WRITTEN INSTRUCTION
Please pull out every line below that contains the word "computer", and copy each one in full.

— BEGIN MATERIAL FOR THIS TASK —

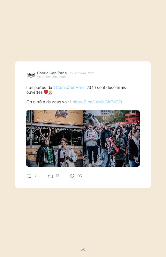Open the cosplayers photo thumbnail
This screenshot has width=166, height=257.
point(54,138)
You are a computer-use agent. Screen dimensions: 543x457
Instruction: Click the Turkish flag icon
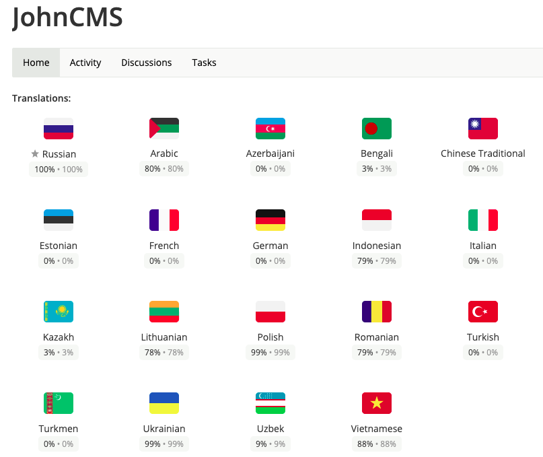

— END MATERIAL FOR THIS TASK —

FINISHED EXERCISE
You are a computer-use agent. Screen dimensions: 543x457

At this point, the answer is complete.